I've never paid that much attention to the Fatima manifestations, partly because I'm not that much of a Marian devotee and partly because they've become so embedded in the imaginary world of ultra-reactionary Roman Catholicism. There are still Catholics who believe that the Vatican has suppressed texts of the visions revealed to the three children in 1917, texts that suggest the Church of Rome will go into apostasy and that the end of the world will follow soon afterwards. Even leaving aside the conspiracy theories and nutcase enthusiasms, the illiterate peasant children who met the Virgin Mary in the pasture outside their village so epitomised the piety of their culture and age that they’ve become (literally) icons for that piety, a sort which is a bit of an embarrassment to modern Catholicism. The surviving photographs of the children (here, for instance, or here, or here) do show them somewhat as eerily adult and theatrically pious, though perhaps that’s what coming across the Virgin Mary in a field will do to you. It would be fairer to reflect that they’ve been dressed up in their best clothes by grown-ups, and their disconcerting expressions are what any poor children would have adopted when confronted with a camera around that time. If you look at photos of British schoolchildren lined up in classes just before the First World War, they scowl in the same way. They’re just being serious. One gets the slight impression that the children were already icons even during their lives, and, while nobody doubts their genuineness, they were clearly surrounded by an awful lot of people who had certain expectations of them. As an antidote, compare this photo of a tired St Jacinta being carried through a crowd. She’s not enjoying herself much, is she?

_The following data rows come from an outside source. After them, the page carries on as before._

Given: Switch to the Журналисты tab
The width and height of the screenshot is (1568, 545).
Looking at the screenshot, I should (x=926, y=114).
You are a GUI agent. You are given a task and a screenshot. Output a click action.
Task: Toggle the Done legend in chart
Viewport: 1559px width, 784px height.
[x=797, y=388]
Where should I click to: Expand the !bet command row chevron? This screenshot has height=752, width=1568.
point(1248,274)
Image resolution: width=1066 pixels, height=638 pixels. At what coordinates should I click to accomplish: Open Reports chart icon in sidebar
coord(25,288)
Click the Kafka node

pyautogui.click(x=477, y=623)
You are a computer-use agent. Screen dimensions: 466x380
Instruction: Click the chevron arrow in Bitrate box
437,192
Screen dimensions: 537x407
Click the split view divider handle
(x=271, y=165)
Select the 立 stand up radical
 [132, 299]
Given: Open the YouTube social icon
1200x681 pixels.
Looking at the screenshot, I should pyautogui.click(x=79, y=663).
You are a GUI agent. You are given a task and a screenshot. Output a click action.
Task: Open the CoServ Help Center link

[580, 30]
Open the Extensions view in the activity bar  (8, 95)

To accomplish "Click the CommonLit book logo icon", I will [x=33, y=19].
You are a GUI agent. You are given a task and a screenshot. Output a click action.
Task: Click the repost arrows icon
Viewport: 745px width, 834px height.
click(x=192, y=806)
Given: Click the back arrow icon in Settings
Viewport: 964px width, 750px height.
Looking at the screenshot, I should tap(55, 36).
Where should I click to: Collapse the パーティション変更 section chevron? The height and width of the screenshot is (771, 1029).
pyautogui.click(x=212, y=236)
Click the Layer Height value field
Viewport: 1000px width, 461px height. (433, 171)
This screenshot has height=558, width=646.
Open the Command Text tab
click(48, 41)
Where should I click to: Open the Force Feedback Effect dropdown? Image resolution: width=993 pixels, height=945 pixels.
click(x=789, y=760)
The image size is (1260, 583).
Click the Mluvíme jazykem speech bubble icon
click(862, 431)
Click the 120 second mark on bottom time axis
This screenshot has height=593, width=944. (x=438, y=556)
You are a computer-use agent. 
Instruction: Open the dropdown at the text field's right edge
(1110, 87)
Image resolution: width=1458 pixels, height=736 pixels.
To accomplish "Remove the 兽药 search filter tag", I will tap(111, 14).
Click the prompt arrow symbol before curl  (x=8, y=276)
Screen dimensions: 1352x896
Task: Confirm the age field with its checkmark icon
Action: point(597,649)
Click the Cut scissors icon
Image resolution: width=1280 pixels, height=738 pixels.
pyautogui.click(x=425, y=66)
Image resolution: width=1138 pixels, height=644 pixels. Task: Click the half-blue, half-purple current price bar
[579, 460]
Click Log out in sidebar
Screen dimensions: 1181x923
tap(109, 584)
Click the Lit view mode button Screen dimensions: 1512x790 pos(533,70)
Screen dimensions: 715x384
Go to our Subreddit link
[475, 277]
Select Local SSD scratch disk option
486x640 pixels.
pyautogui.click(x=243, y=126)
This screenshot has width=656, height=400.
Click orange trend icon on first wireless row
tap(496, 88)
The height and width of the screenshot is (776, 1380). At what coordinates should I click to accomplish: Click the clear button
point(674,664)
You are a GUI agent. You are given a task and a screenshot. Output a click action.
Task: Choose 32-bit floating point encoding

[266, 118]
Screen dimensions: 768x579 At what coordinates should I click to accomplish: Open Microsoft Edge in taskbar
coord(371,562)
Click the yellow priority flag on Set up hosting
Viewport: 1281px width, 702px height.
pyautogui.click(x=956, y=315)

But the point about children is that they aren’t that serious, and roping the visionaries of Fatima into grown-up ideas of what religious people should be like would be a shame. Jacinta, Francisco and Lucia (yet to be canonised, her) would have run about and played and laughed around the early twentieth-century village of Aljustrel like children everywhere. Thankfully some of the art that’s emerged around the children is less weighted with the significance they must have had to bear at the time of their visions and since. The tombs at the Fatima basilica where Pope Francis went to pray are actually rather nice, especially the statue of St Jacinta, surrounded by stylised hills and sheep.


I hope the holy children of Fatima will, in their sainthood, be allowed to be children. Because that’s the radical, subversive quality of their witness: the fact they were poor, and the fact that they were young. Contemplating them might remind us more of God’s clear bias towards the child and the childlike. It might act as some reparation for a Church that, at the same time as it idolised some children, ignored and damaged others: the shadow side of the festivities yesterday in Portugal.

As for me, I’ll wait for the canonisation of Blessed Antonietta Meo, who was even younger than the Marto siblings: she died of cancer at six in 1937 a year after having a leg amputated. She looks like a little Louise Brooks. She would skip in front of the tabernacle at church and say ‘Jesus, come and play with me!’ and I defy you to repeat that without your eyes stinging more than is dignified for a grown-up.